TASK OBJECTIVE: Reproduce the opening lines of the records exactly, please, stopping after the line that contains "Collesalvetti i zapomniany".

DATA:
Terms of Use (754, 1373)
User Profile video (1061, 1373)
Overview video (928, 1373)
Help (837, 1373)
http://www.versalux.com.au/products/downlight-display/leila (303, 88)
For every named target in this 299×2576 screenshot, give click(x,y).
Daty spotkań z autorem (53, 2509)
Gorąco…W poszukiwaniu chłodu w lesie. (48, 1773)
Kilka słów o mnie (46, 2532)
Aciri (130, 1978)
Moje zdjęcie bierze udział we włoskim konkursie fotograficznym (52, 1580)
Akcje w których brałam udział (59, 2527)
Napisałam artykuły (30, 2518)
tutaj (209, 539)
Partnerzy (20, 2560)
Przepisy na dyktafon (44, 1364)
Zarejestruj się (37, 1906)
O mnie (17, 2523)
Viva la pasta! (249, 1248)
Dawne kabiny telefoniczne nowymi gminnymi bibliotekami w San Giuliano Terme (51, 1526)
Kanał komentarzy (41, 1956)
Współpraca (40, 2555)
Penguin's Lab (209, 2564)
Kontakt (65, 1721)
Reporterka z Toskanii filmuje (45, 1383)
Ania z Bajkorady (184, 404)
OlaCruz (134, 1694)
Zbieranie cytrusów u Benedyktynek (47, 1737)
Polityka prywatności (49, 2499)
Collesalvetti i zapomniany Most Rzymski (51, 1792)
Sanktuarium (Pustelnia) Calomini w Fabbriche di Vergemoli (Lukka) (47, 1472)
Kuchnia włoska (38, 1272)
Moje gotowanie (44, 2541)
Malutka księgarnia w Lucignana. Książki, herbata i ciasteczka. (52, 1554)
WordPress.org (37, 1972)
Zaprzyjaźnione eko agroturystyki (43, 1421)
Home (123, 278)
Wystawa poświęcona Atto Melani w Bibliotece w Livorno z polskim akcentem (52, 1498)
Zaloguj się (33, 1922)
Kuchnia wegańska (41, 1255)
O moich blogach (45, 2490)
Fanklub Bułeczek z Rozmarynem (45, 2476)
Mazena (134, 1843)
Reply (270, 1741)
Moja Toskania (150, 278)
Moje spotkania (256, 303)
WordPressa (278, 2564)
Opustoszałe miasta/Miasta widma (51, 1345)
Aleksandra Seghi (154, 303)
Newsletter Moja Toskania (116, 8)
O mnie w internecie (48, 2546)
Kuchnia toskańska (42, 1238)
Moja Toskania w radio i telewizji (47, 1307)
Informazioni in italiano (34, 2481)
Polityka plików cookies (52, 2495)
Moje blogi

WRITTEN RESPONSE:
Terms of Use (754, 1373)
User Profile video (1061, 1373)
Overview video (928, 1373)
Help (837, 1373)
http://www.versalux.com.au/products/downlight-display/leila (303, 88)
For every named target in this 299×2576 screenshot, give click(x,y).
Daty spotkań z autorem (53, 2509)
Gorąco…W poszukiwaniu chłodu w lesie. (48, 1773)
Kilka słów o mnie (46, 2532)
Aciri (130, 1978)
Moje zdjęcie bierze udział we włoskim konkursie fotograficznym (52, 1580)
Akcje w których brałam udział (59, 2527)
Napisałam artykuły (30, 2518)
tutaj (209, 539)
Partnerzy (20, 2560)
Przepisy na dyktafon (44, 1364)
Zarejestruj się (37, 1906)
O mnie (17, 2523)
Viva la pasta! (249, 1248)
Dawne kabiny telefoniczne nowymi gminnymi bibliotekami w San Giuliano Terme (51, 1526)
Kanał komentarzy (41, 1956)
Współpraca (40, 2555)
Penguin's Lab (209, 2564)
Kontakt (65, 1721)
Reporterka z Toskanii filmuje (45, 1383)
Ania z Bajkorady (184, 404)
OlaCruz (134, 1694)
Zbieranie cytrusów u Benedyktynek (47, 1737)
Polityka prywatności (49, 2499)
Collesalvetti i zapomniany Most Rzymski (51, 1792)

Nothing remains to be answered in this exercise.